Items from a data source
----
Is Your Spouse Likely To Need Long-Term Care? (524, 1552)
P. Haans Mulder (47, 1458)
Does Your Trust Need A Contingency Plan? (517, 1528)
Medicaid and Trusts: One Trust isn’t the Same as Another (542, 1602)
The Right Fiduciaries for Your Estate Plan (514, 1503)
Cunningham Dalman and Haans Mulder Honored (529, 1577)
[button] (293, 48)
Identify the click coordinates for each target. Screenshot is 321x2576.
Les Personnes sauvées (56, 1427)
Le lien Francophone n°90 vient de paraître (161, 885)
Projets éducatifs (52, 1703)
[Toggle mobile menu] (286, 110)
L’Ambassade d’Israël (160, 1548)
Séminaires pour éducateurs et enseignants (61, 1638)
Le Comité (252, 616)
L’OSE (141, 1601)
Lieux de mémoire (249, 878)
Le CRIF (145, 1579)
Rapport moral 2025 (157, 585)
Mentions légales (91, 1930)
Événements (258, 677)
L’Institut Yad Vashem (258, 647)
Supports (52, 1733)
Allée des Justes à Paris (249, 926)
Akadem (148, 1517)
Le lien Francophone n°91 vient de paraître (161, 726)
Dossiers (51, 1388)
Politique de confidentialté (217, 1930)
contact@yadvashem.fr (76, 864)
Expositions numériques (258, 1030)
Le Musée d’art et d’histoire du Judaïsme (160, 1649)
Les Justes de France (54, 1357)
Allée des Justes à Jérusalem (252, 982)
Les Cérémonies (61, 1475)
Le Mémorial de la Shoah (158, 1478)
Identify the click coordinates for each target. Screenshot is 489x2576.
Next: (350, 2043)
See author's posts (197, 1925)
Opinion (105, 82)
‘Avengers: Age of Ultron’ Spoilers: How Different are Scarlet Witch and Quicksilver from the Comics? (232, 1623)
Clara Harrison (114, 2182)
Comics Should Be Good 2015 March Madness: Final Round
----
TASK REQUIREMENTS -
All that belongs in the answer is an exact copy of the lines from the start of the records above through the line with "Le lien Francophone n°90".

REPLY -
Is Your Spouse Likely To Need Long-Term Care? (524, 1552)
P. Haans Mulder (47, 1458)
Does Your Trust Need A Contingency Plan? (517, 1528)
Medicaid and Trusts: One Trust isn’t the Same as Another (542, 1602)
The Right Fiduciaries for Your Estate Plan (514, 1503)
Cunningham Dalman and Haans Mulder Honored (529, 1577)
[button] (293, 48)
Identify the click coordinates for each target. Screenshot is 321x2576.
Les Personnes sauvées (56, 1427)
Le lien Francophone n°90 vient de paraître (161, 885)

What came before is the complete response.